The lust of the flesh is about the needs and laziness of the carnal nature. I think enough has already been said about that. The eyes – the soul – also lusts… but oddly, the spirit doesn’t; it merely has pride; I’ve scoured the scriptures looking for a place where the spirit desired something; where it hungered, thirsted, lusted, and so on. I looked really hard, because I had my own theory about the “lust of the spirit”. Unfortunately, that just isn’t what the Bible says – the epitaph of many a great idea.

So it isn’t so much that it wants something, as it is that it doesn’t want something: it doesn’t want to change: Proverbs 29:23. Proverbs 15:32 (BBE) He who will not be controlled by training has no respect for his soul, but he who gives ear to teaching will get wisdom [heart]. There is controversy over the last word, because the last word is leb, translated almost exclusively as “heart” in the OT. That makes little sense, so most translators say something like “he who listens to reproof gets understanding”, which I like better; it just isn’t what it says.

I honestly don’t know exactly what that last half is trying to say; and that’s fine for now, because obviously those whose spirit listens get something good for (or “in”, or “with”, etc.) their heart. But those whose spirit will not be trained has no respect for their soul… they are too full of the pride of life! The spirit’s only true desire is not to change; and this is, like I always say, a good thing; it shouldn’t be tossed about by every wind of doctrine… but it should give ear to the judgments of its own soul! And it is that pride of the spirit, the pride of life which comes not from God, but from the world.

WORK FURLOUGH

I’ve led you to believe that the soul is a captive living in a dungeon with no voice in the mind. And that’s true, but not quite in the way you think. Consider modern parents; their lives revolve around their children. Yes, caring for your children is good and necessary. But obsessing over them and making them the center of the universe… not so much.

Who really runs the modern home? Surely the emasculated modern man is not allowed to be the head of any house today – as prophesied long ago in Isaiah 3:12. You might be tempted to say the woman, but that’s only true in a certain sense. To see who is in charge in a modern family, we simply find out who, in the end, gets what they want (2 Peter 2:19). So is it the mom who says “I told you, NO”, or the child who screams “but I want it!!”?

You’ve seen families in supermarkets; you’ve seen them at home. Does the mother ever really win? Yes, she is the titular head of the modern home. But it doesn’t matter whose name is on the lease. It matters who gets to say “I want” and have it happen (Romans 6:16). The child always wins any fight it cares about sufficiently. Thus, the child is the ruler of the home. Yet despite not having the ruling role, the man has a voice in the modern family.

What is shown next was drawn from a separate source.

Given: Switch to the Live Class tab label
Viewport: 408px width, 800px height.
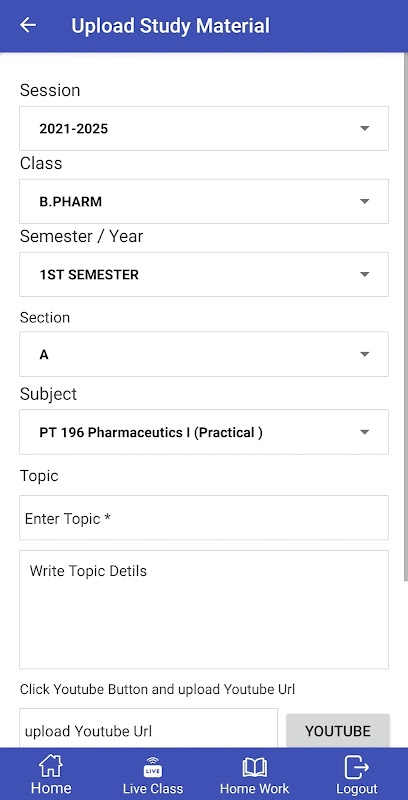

It’s systematically ignored in the families I’ve known, but he does talk a big talk. And the wife and children often make a symbolic attempt to honor him, even as they know they’re going to do whatever they feel like in the end. So the voice of the father is often heard; his boasting, his planning, his vision. And yet he is ignored. And in the same way, the soul is often heard; it boasts, it plans, it thinks of the future. But when a decision is to be made, the beast pushes right over him; the spirit shrilly nags him into submission.

And so in a sense, he is in prison; for he is the servant of the family, yet has no real say in the decisions of that family. He doesn’t choose where his steps go – someone else decides that for him (John 21:18). This is the definition of bondage, and thus prison. The father is not the head of the modern house. The child/heart is; the mother/spirit is second, making all the decisions necessary and working to keep the house running for the child’s gratification; and the father/soul is a distant third, a servant who exists for the skills and power and protection he brings the family, but not for his judgments.

Likewise, your soul is meant to be the dad of the mind; it should judge, and tell the heart “no ,you can’t have that”. But the heart invariably whines, screams, and throws a tantrum. And invariably, your soul relents, compromises, does whatever it takes to placate the beast because it wants to please it – if for no other reason than when the heart is angry, there is no peace.

And thus, the soul is overcome by the heart. And thus, it is brought in bondage by it. And thus, it is in prison, as I said. But not a prisoner locked in a dim cell… a prisoner drafted into service of his jailer. A prisoner coerced into doing the bidding of his evil master. And when the soul sees something that would imply the heart is wrong, fearing the heart as it does, it would think “but if that’s true, my heart will throw a fit”; so rather than see what it looks at, it does its best to “see” something else. Thus it is blinded by the heart (Ephesians 4:18). So it really is in the dark… in a manner of speaking.

THE LUST OF THE EYES

As I said, the lust of the flesh is simple; I am hungry; I am thirsty. I am tired. I am in pain. And so on. It is not even complicated enough to look around and see what else there is to want, because desiring it would require thinking of the future! And it would require use of the eyes, which belong to the soul! When you see a pretty girl, you weren’t wanting her until your eyes saw her. The beast wasn’t particularly lonely until after your soul saw something it might enjoy! Thus the eyes awakened a desire in the heart which hadn’t been present until then. And then the soul and heart worked together to scheme a way to achieve it (Jeremiah 22:17).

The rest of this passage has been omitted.